North Korea used to be the country that we used to give little attention to. Sure, the human rights abuses are horrendous and the general state of living is terrible, but there is little we could do about it other than remark to our office co-workers.

But in the last few months, a different conversation about North Korea has come up: the fear that they can hit the U.S. with a nuclear strike. At the start of Trump’s term, American intelligence officials assured him that it would take at least another four years for the North to be able to build a nuclear missile that could hit the continental United States. Six months in, they sped up their assessment, saying it would take another year.

Efforts were made by Trump’s administration to continue the secret cyber sabotage program created by Obama. With these reassurances, it was accepted that there were years to truly worry. On top of that, intelligence officials also said that the North was probably a decade away from developing a more powerful nuclear weapon: the hydrogen bomb.

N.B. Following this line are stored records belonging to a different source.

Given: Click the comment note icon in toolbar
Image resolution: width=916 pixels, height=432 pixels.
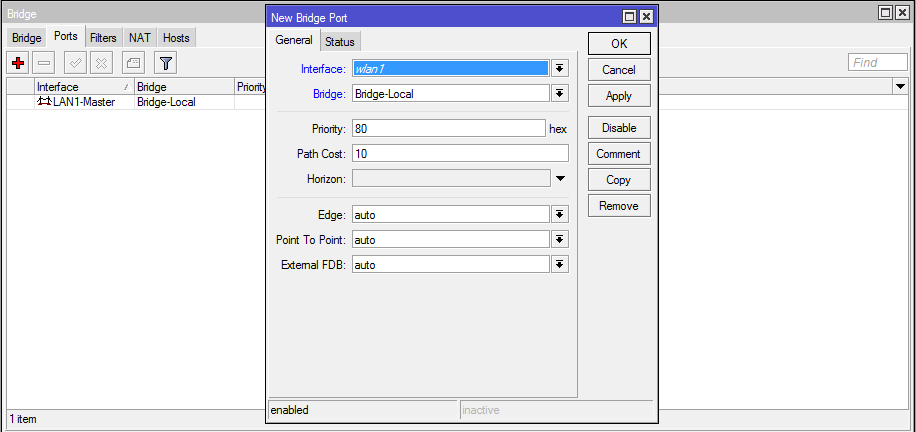Looking at the screenshot, I should click(x=133, y=63).
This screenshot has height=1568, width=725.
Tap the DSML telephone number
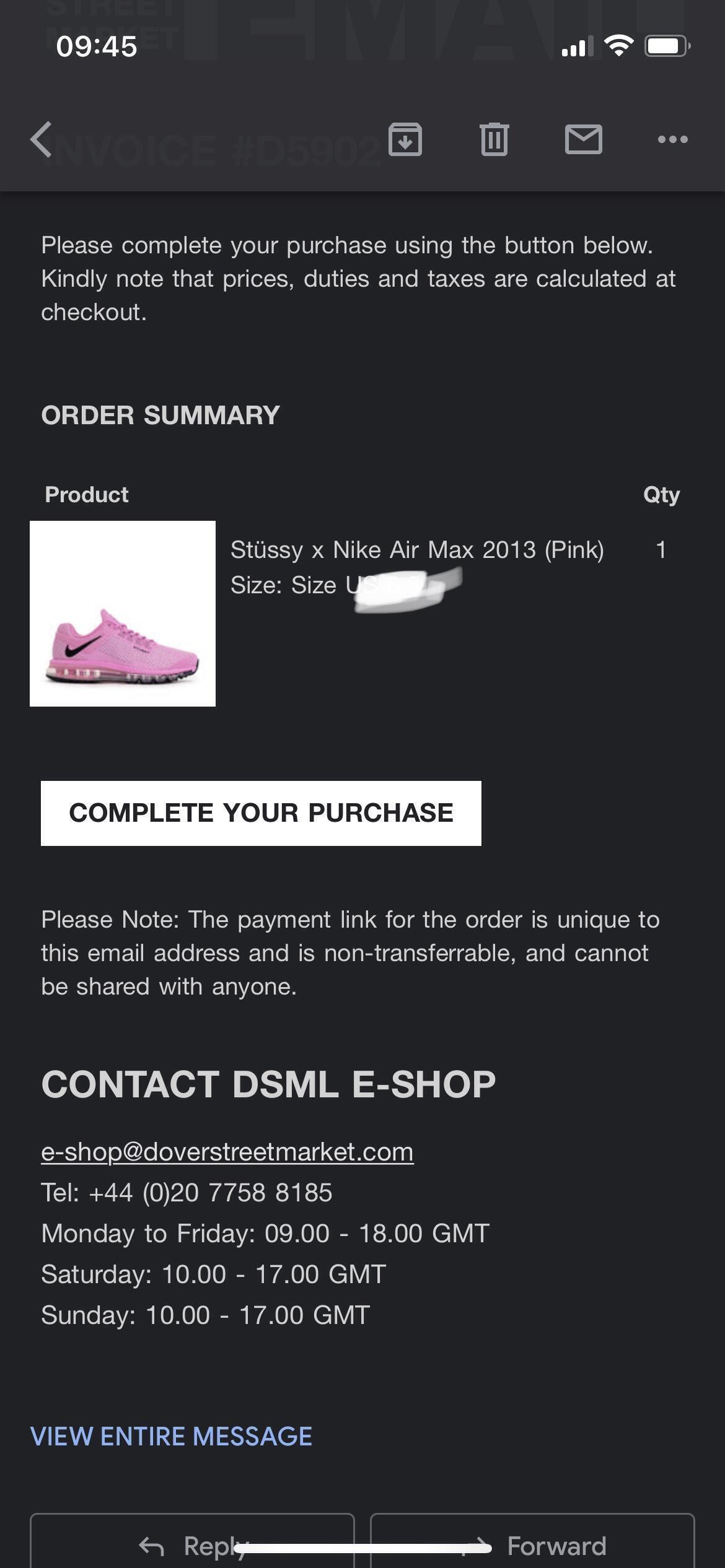click(211, 1192)

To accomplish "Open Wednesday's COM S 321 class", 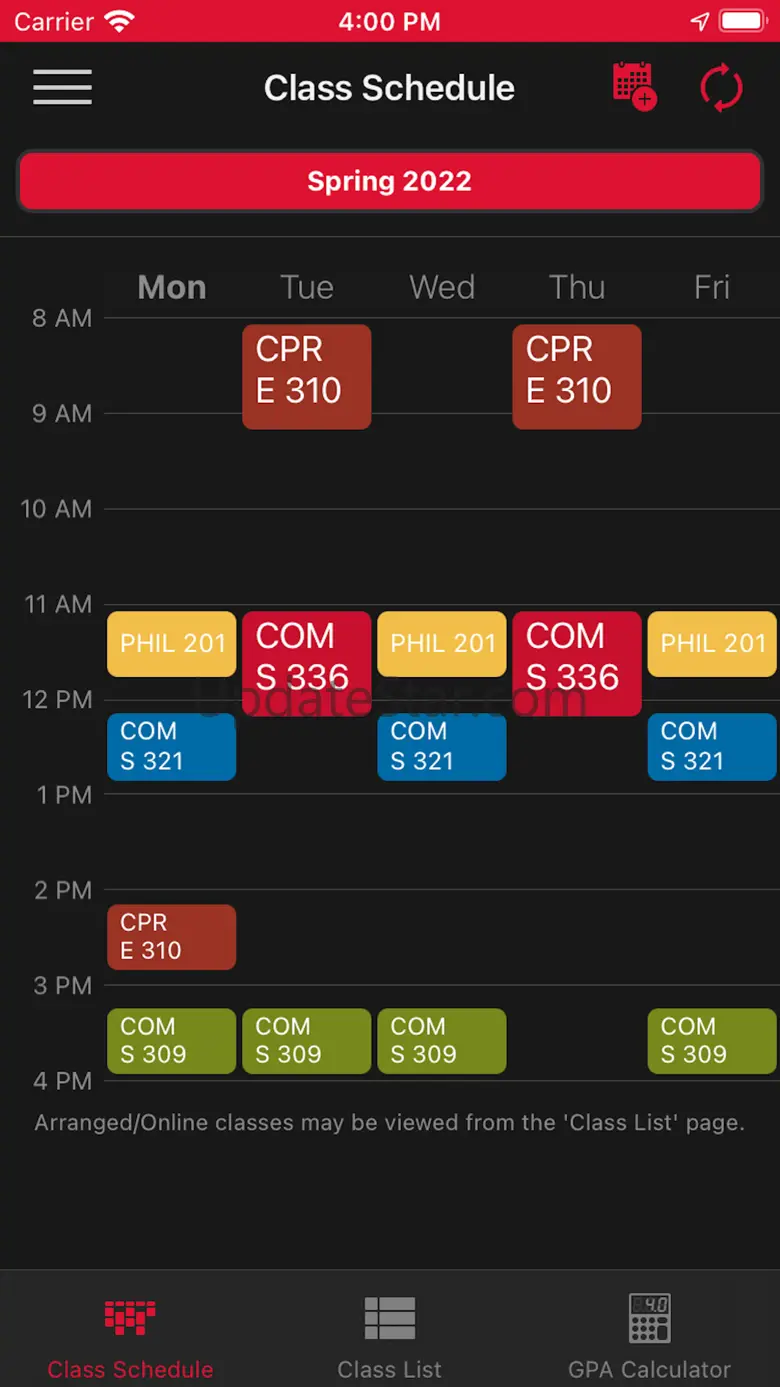I will click(442, 746).
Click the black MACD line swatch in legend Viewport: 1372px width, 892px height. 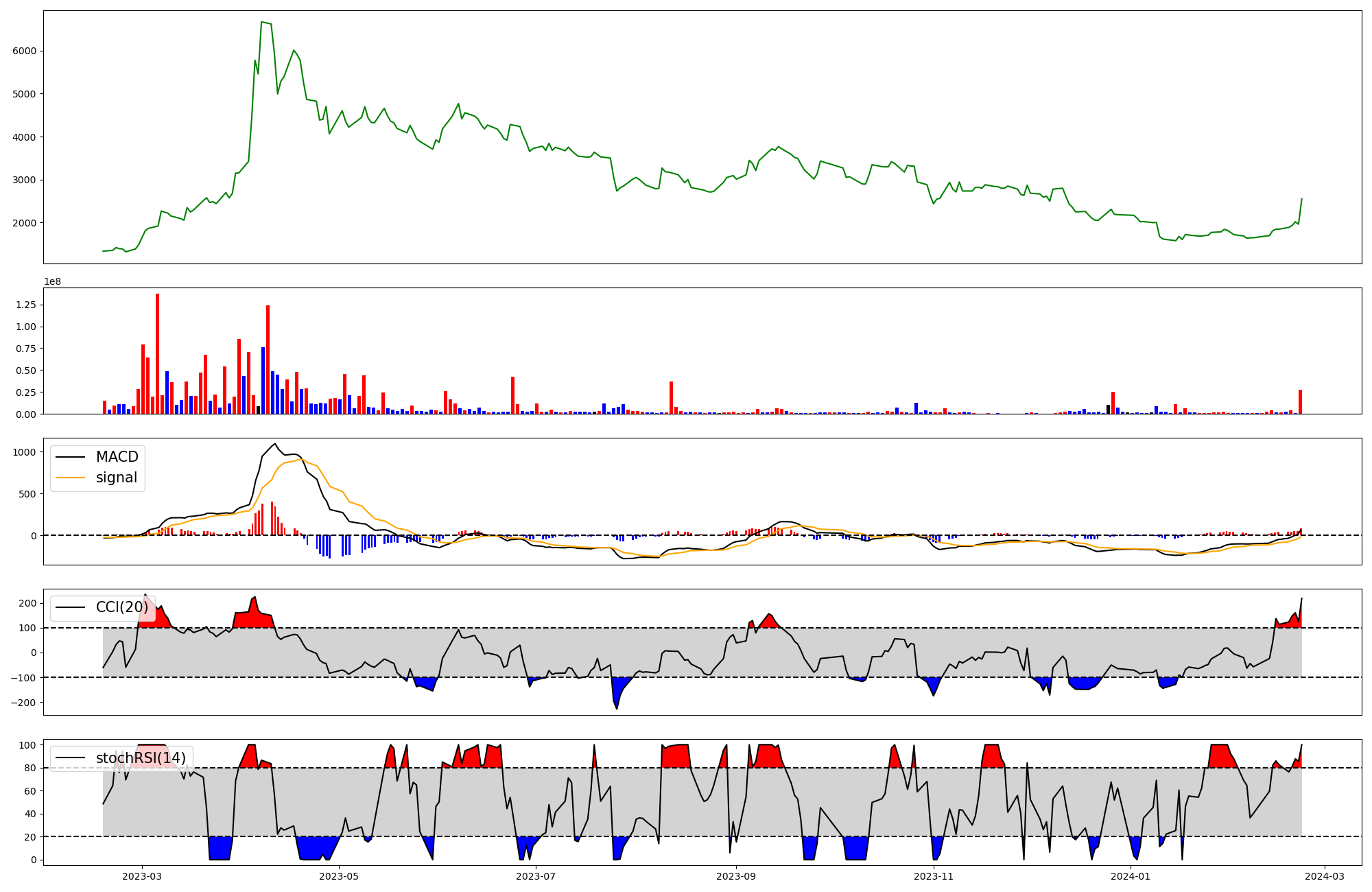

Yet, here we are in January 2018 with the very real threat of not just a nuclear bomb, but a hydrogen bomb. In September, they successful deployed a hydrogen bomb and created new tensions all over the world.

We knew this moment was coming. We just didn’t know how soon. And the fact that our intelligence agencies didn’t foresee it is one of the biggest mysteries of 2017. This disconnect—paired with the fact that Trump doesn’t listen to intelligence assessments—is the reason why our response has been so weird and varied.

Another reason they made mistakes was because they assumed that North Korea would need about as much time to solve the rocket science as other nations did during the Cold War, underestimating its access to both advanced computer modeling and foreign expertise. They also misjudged Kim Jong-Un, who made the weapons program more of a priority than his father or grandfather did.

Over many years, the North Koreans have challenged Republican and Democrat presidents alike with technological advances, but not something that could kill millions in South Korea and Japan. A beefed-up military presence off North Koreas’ coast, cyber attacks, sabotage of imported parts and simulated bombing runs may have slowed but unfortunately have ultimately failed to stop the country’s nuclear program.

And the shakiness of intelligence on North Korea—even on fundamental questions like how many nuclear weapons Mr. Kim possesses—casts a shadow over Mr. Trump’s options going forward.